One month since Maria hit Puerto Rico, the wait for Irma's food benefits in South Florida and Florida public schools vs. the state over charter schools all on this week's 'special pledge edition' of The Florida Roundup with host Tom Hudson.
- Tim Padgett, WLRN's Latin Americas correspondent
- Christine Stapleton, reporter for The Palm Beach Post
- Wilson Sayre, WLRN reporter
- Jessica Bakeman, WLRN's education reporter
It's been more than a month since Hurricane Maria hit Puerto Rico and nearly one million people are still without regular clean water and millions remain without power. Even though millions of Americans on the island continue to struggle for life's basics, President Donald Trump has given his administration’s response high marks.
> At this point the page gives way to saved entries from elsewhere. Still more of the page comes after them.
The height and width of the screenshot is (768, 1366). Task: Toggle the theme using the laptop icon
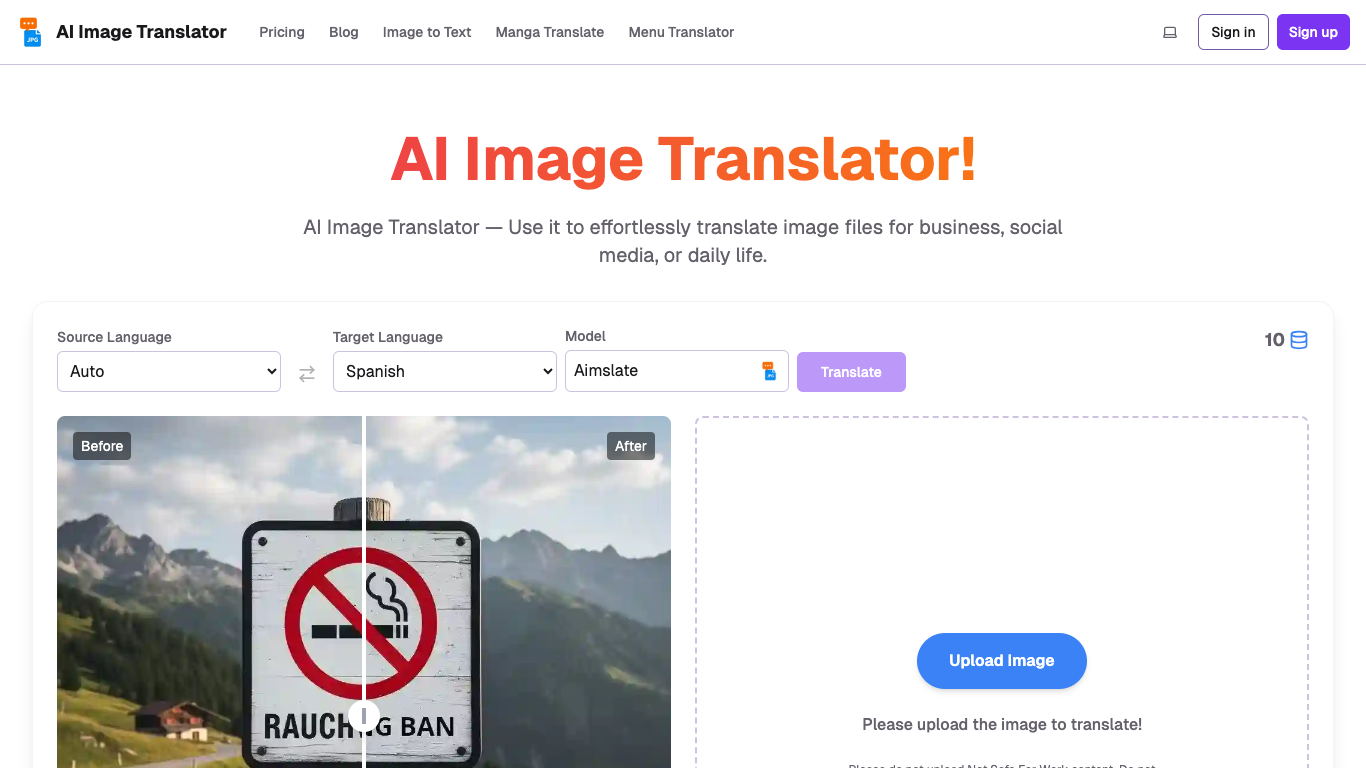(x=1170, y=32)
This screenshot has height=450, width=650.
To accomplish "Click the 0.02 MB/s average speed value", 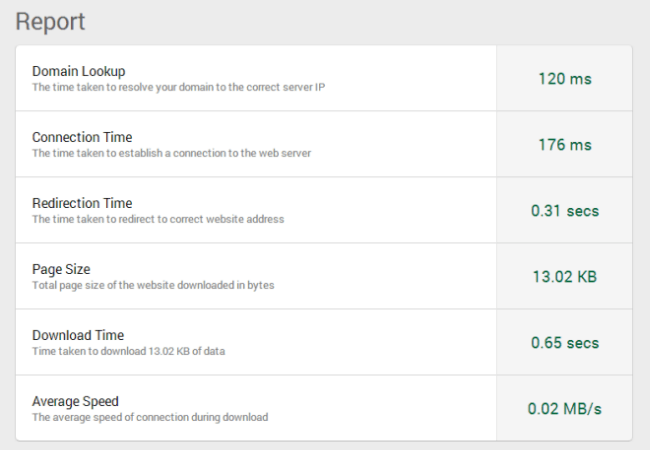I will [x=565, y=409].
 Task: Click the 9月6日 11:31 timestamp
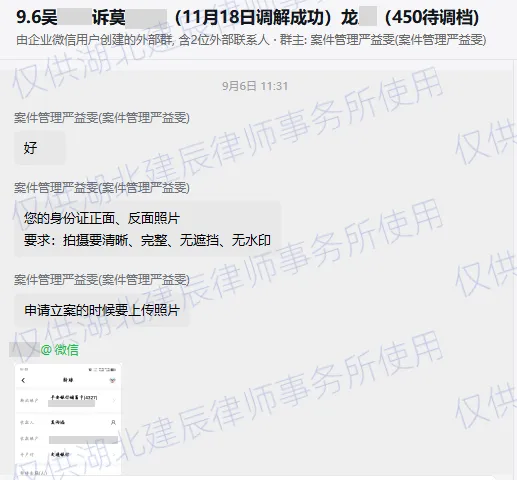point(255,86)
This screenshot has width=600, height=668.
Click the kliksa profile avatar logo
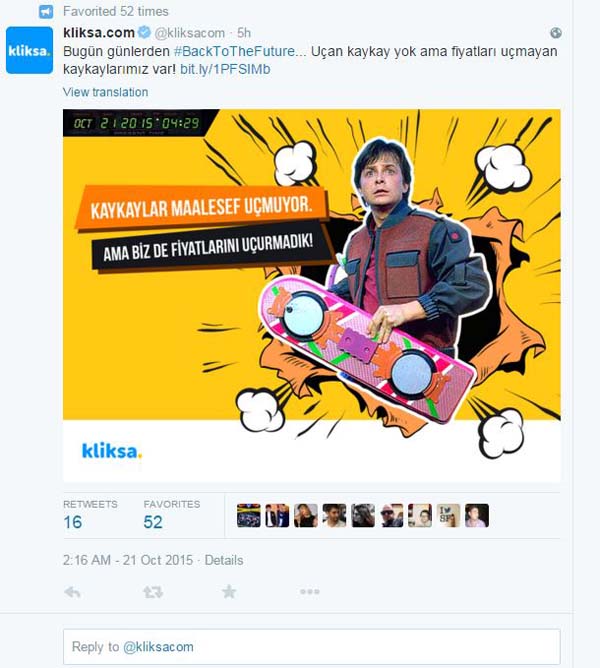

South Floridians continue to line up for food assistance. Thousands have endured long waits in the heat just to receive the benefits. Some sites reached capacity even before opening. Others were closed because law enforcement became concerned about traffic jams and overheating. What does the high demand say about economic resiliency in the region?
Broward County Public Schools followed through with its threat and filed a lawsuit along with a dozen other Florida school districts challenging a controversial new state law known as HB 7069. The districts are arguing that the massive education law violates the state's constitution. One of the biggest issues cited in the lawsuit is a provision that would require school districts to share local property tax revenue with charter schools.
Broward is the only South Florida public school district to join the lawsuit while Palm Beach has filed its own separate lawsuit and Miami-Dade says it will first explore all other options before taking legal action.